- **Task objective**:
Word for word, restate the lines of the data below between those holding "How do I perform: Open" and "Given: Expand the Wizytówka card chevron", inclusive; pictures do not belong in the copy.

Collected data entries
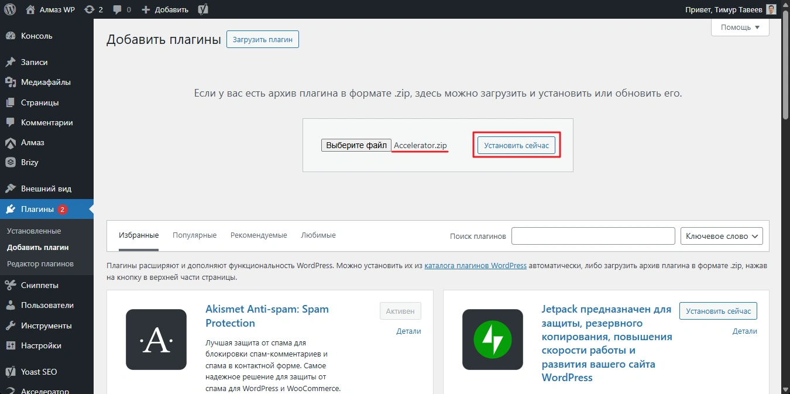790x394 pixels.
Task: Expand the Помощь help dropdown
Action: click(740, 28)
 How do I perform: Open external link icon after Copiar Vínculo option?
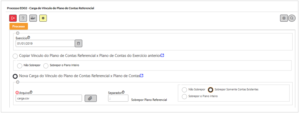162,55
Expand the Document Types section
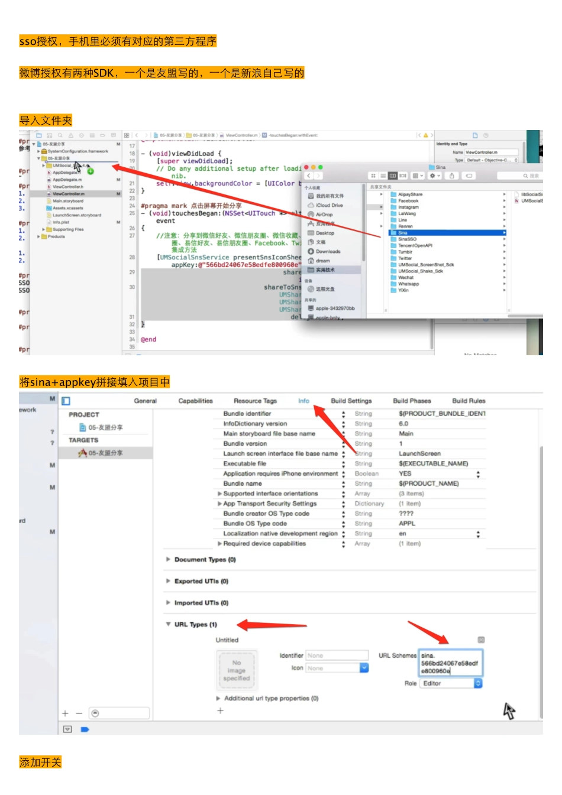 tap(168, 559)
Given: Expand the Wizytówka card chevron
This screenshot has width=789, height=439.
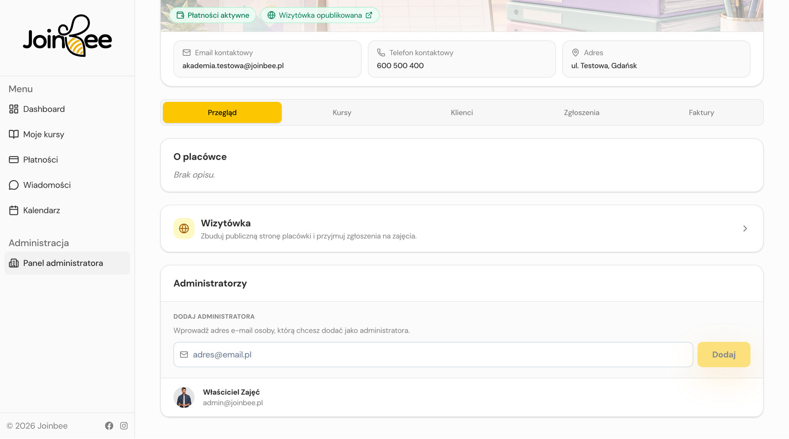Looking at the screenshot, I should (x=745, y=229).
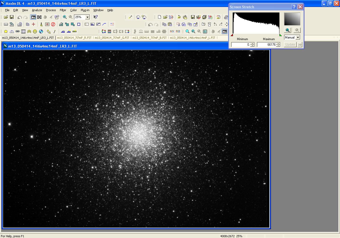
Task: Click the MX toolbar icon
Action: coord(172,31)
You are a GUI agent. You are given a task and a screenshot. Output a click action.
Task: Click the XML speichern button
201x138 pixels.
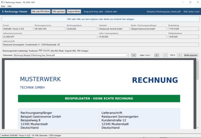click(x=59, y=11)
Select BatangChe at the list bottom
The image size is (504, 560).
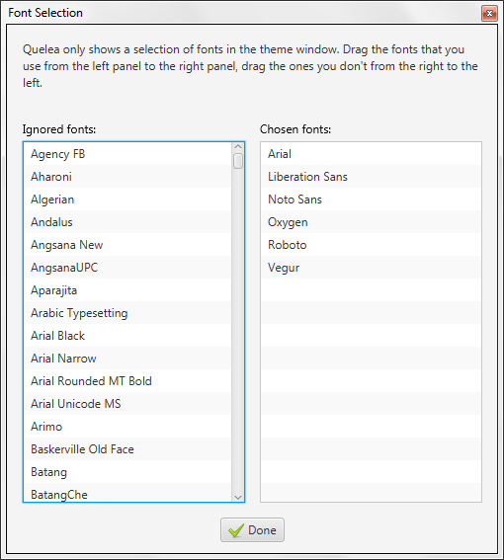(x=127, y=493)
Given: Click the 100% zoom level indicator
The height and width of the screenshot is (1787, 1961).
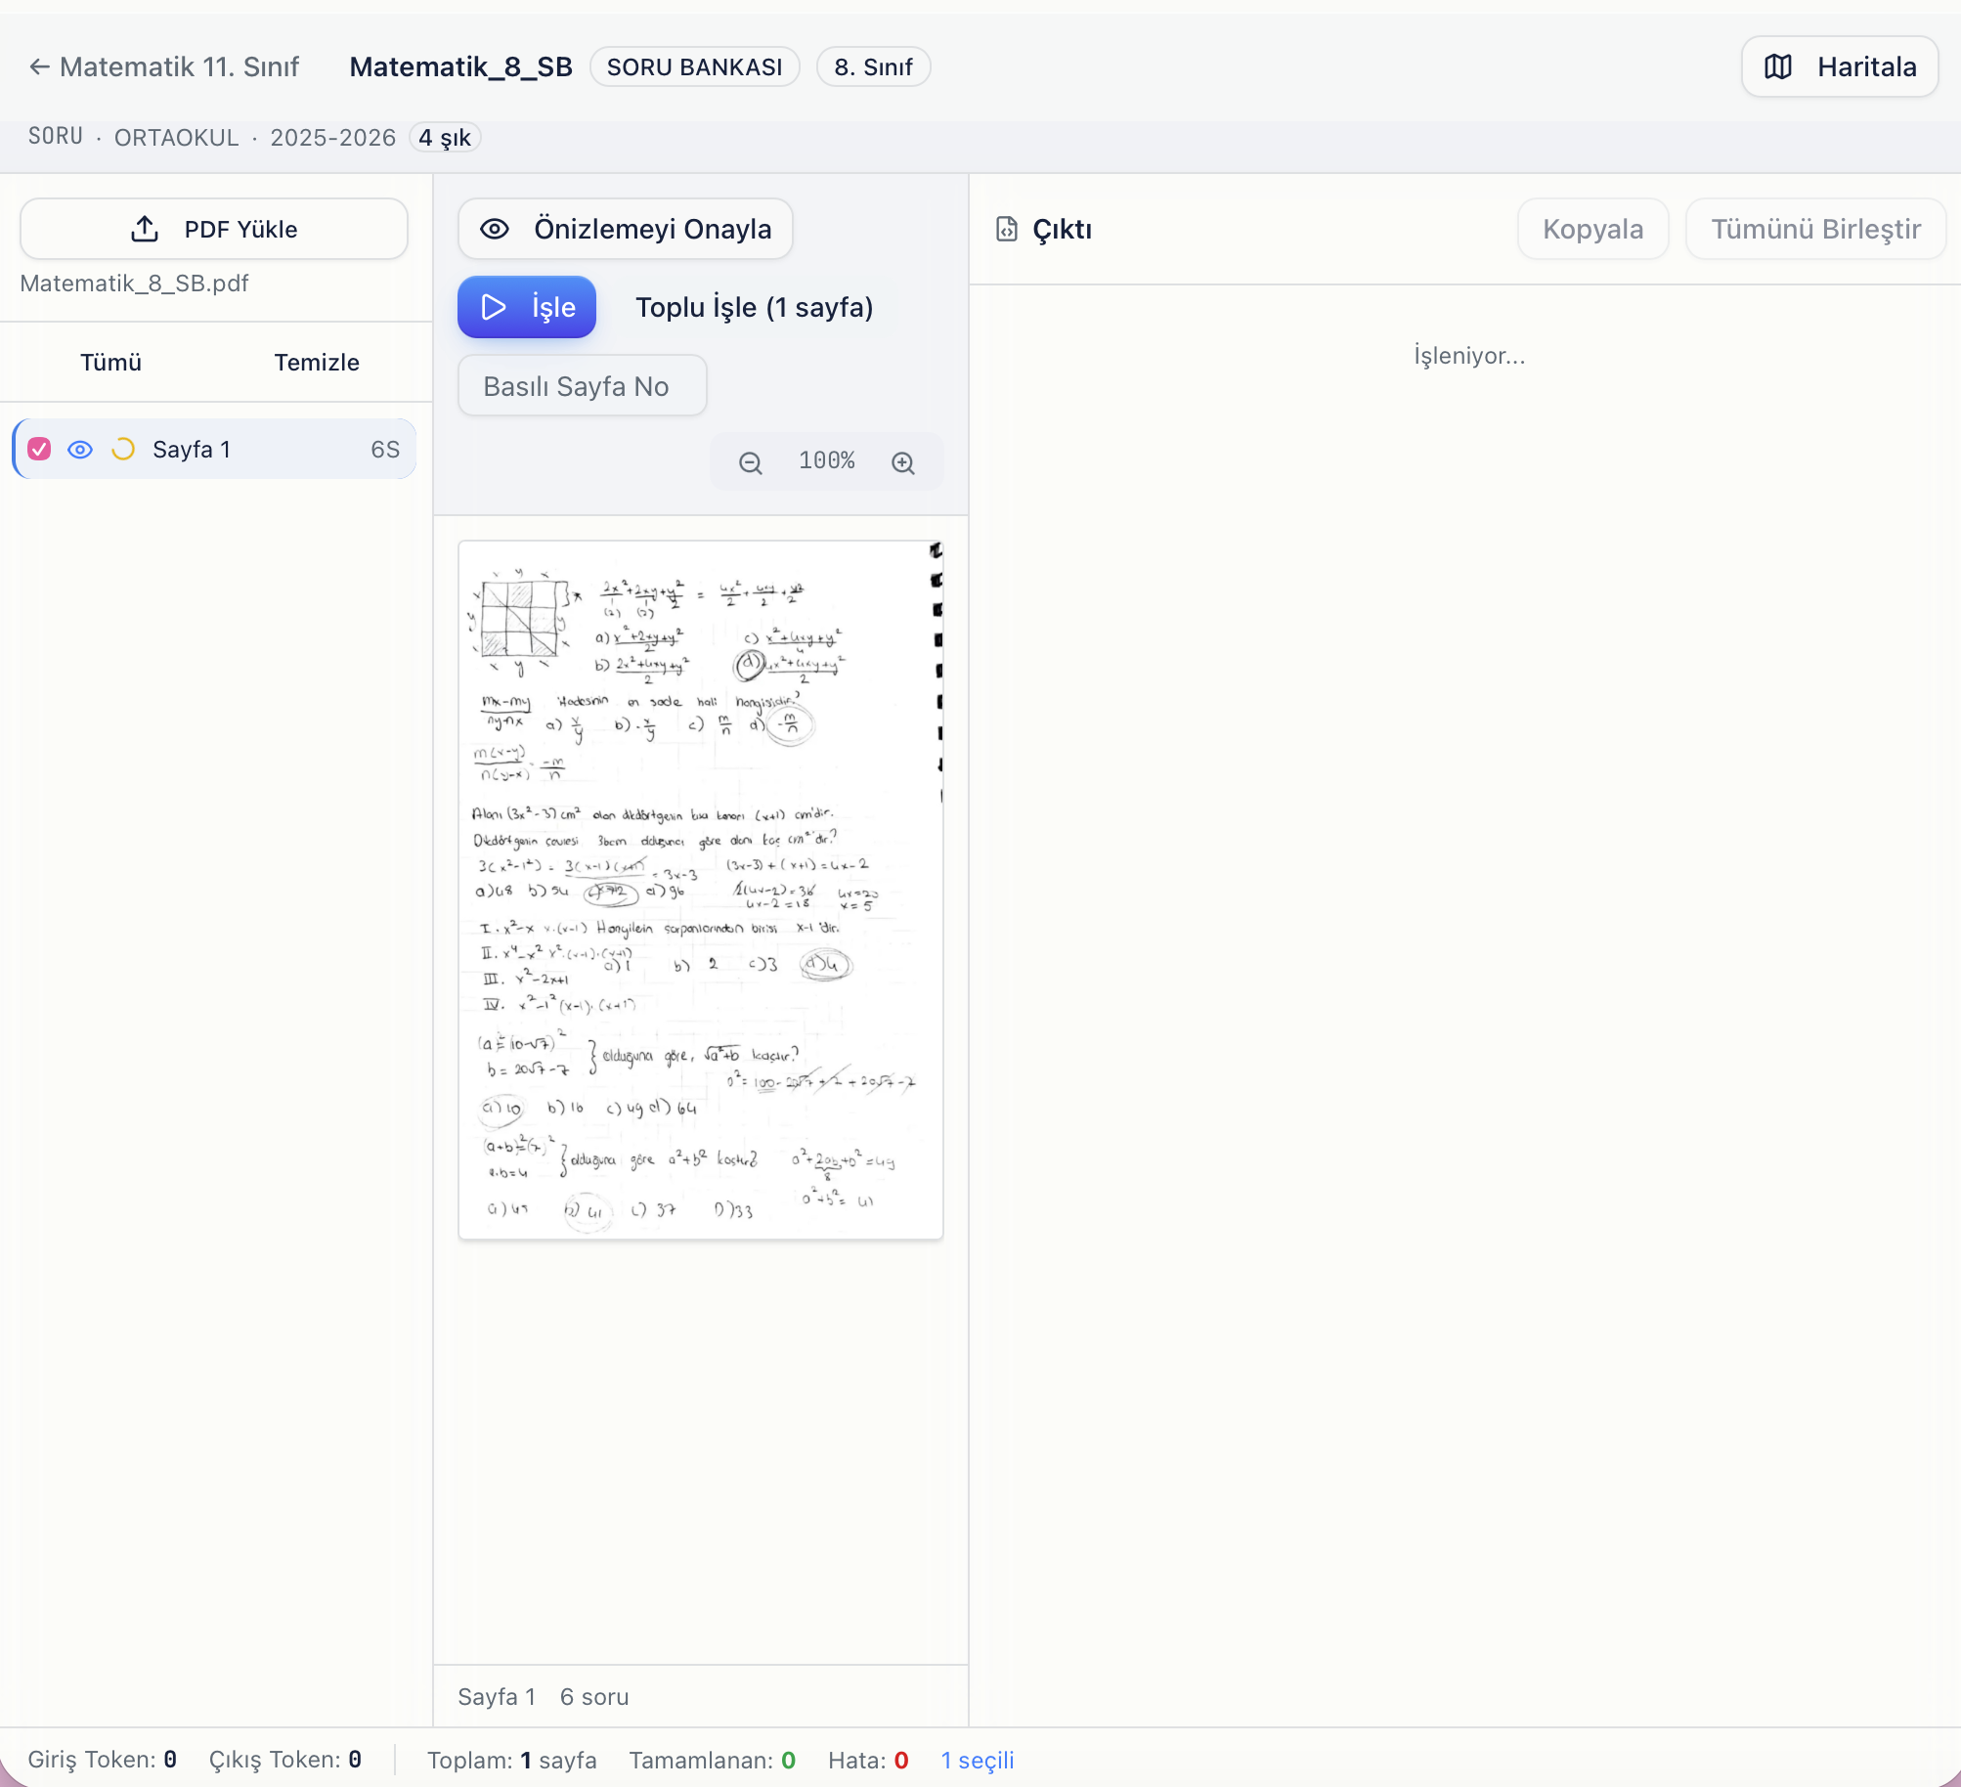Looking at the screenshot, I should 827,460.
...
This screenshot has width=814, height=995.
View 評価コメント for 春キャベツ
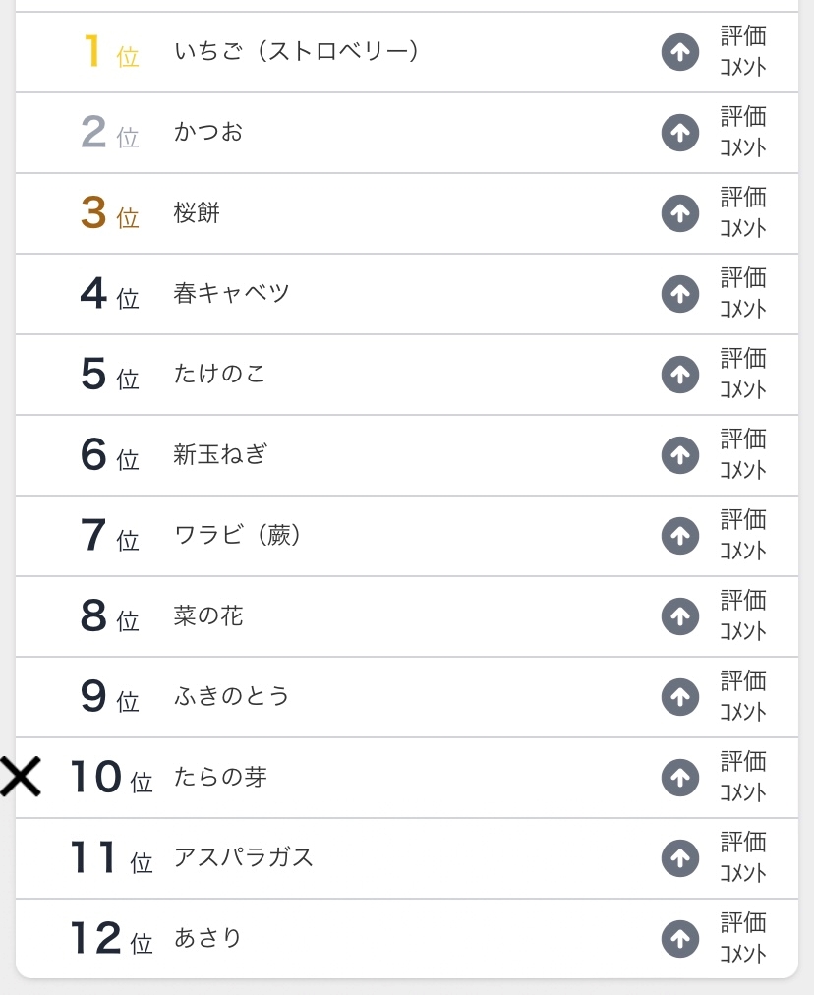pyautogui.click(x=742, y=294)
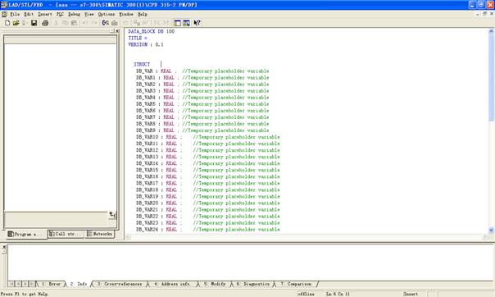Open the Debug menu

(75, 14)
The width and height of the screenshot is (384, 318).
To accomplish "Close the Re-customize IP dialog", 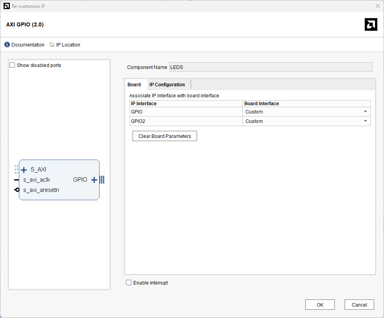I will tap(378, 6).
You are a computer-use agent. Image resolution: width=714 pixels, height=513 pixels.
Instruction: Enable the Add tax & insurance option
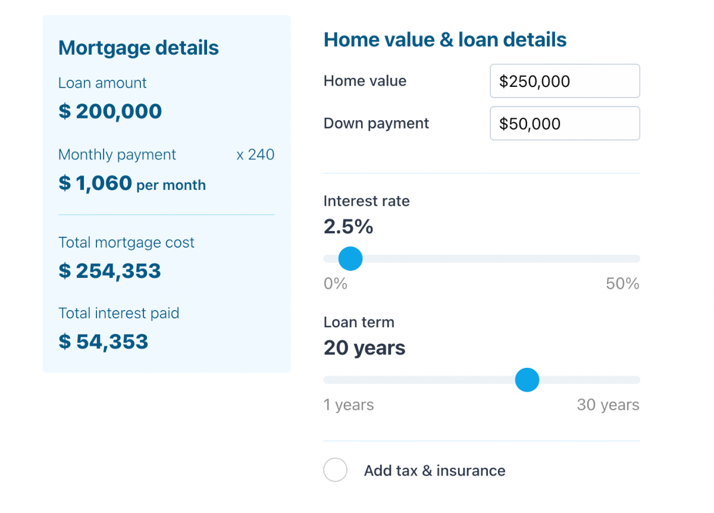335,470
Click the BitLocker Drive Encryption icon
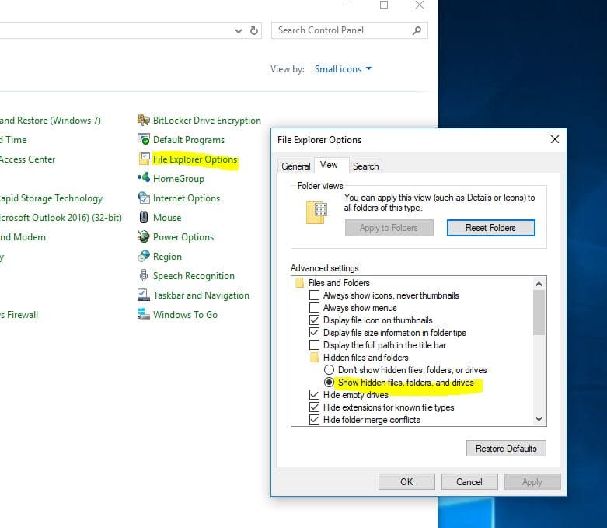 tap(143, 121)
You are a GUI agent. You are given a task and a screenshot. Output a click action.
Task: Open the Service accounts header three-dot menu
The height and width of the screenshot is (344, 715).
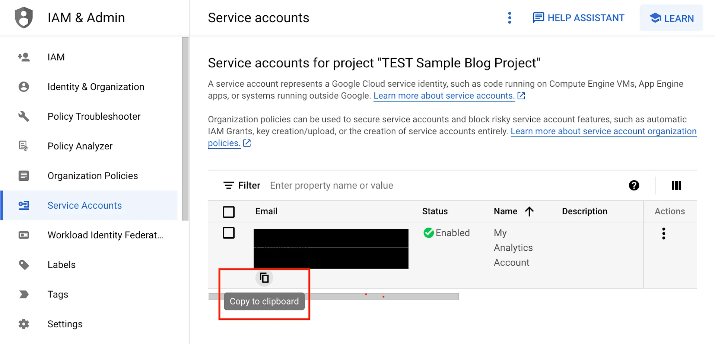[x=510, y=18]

- **Answer space**:
 How do I perform: Open external link icon after Copiar Vínculo option?
162,55
Expand the Document Types section
 tap(168, 559)
Given: Expand the Wizytówka card chevron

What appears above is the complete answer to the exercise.